Bunlar Anadolu Sanat Tarihçileri Derneği’nin 11 Nisan da düzenlediği ve Panel üyesi olarak katıldığım “SAVAŞ ve KÜLTÜR VARLIKLARI Paneli” nde konuşulanlardan bazı önemli ve ilginç bulduklarım..
Sn. Prof. Filiz YENİŞEHİRLİOĞLU (ASTAD), Sn. Prof. Hayat ERKANAL, Sn. Füsun ERSOY ve Sn. Özgen ACAR’la birlikte yaklaşık 3 saat salonu dolduran çoğu Paneli düzenleyen ASTAD ve Arkeoloji Derneği üyeleri ile “Savaş” ve “Kültür Varlıkları” konusunu tartıştık…
Bu günlerde de Bağdat’taki otorite boşluğunu fırsat bilerek devlet dairelerini, bankaları, işyerlerini talan eden ve araçları çalan yağmacıların Bağdat Arkeoloji Müzesine de saldırdıkları ve yağmaladıklarını biliyoruz. Onlarca yağmacının müzedeki salonlara dalarak tahrip ettiğini, salonlardaki çömlekler ile bazı heykellerin kırıldığını, devrildiğini, bazı eserlerin ve yönetim bürolarının tamamen yağmalandığı bildirilmekte.. Hatta müze girişindeki salonlardan birindeki tarihi eser kapı bile çalınarak götürülmüş.. Eh “küresel gangasterlikler” (!) yanısıra bunlar masum bile sayılabilir!! (Şubat 2011 / Ortadoğu'da değişen bir şey yok, Mısır'daki müze tahribatında aklıma geldi bu yazıyı da ekleyeyim istedim!)

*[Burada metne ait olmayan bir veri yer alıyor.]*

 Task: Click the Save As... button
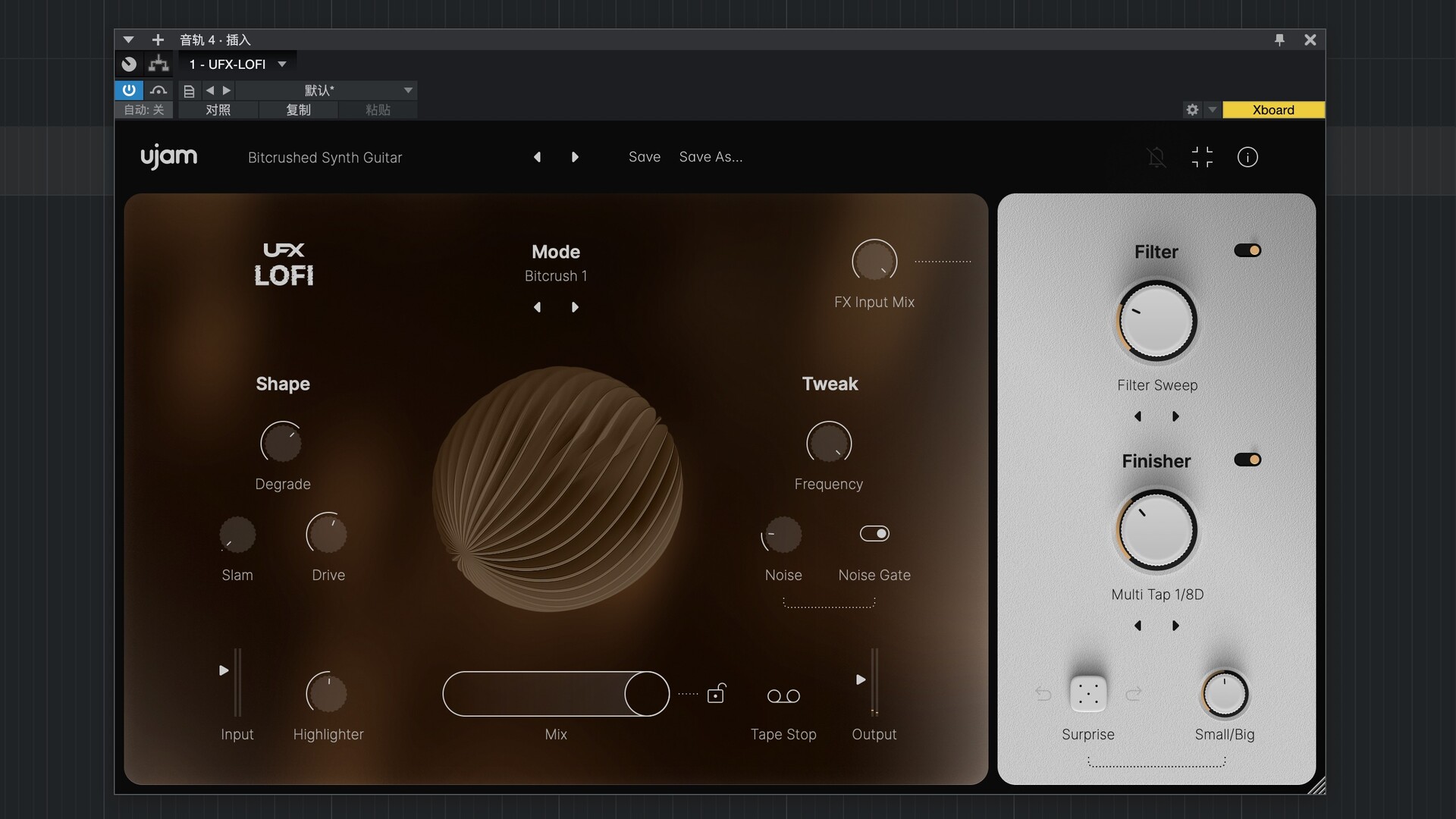(x=711, y=157)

Taşınır ve taşınmaz kültür varlıklarının korunması için dokümantasyon, bilgi ve belge arşivi çok önemli.. Bilgisayarlar günümüzde sayısal ortama aktarmada ve çok büyük verileri küçük hacimlerde depolamada önemli bir rol üstlendi...
Bilgi bankası yanısıra bölgesel, korunma önlemleri daha fazla olan, daha büyük, zengin ve güvenlikli müzeler oluşturulabilir mi? Korunması gerekli önemli eserler buralarda sergilenebilir mi?
Tabii, her eserin yerinde korunması ve sergilenmesi esastır ama paha biçilmez eserlerin çalınmadan, depremlerden ya da Allah korusun yağmadan ve savaşlardan korumak için böyle önlemler alınmalı diye düşünüyorum…
Barış zamanında doğru dürüst korumayı beceremeyen bizler, acaba savaşta neler yaparız! Öncelikle “Savaş” konusunu sanki bir doğal afetmişçesine ele alıp, öncesinde, esnasında ve sonrasında neler yapılabileceğinin planlanması gereklidir. Barış döneminde önlemler alınmalıdır.. Taşınır, taşınmaz kültür varlıklarının öncelikleri ve önemleri belirlenmeli, bilimsel değerlendirmeler yapılmalıdır.
En doğrusu da BARIŞ için elimizden geleni yapmalıyız!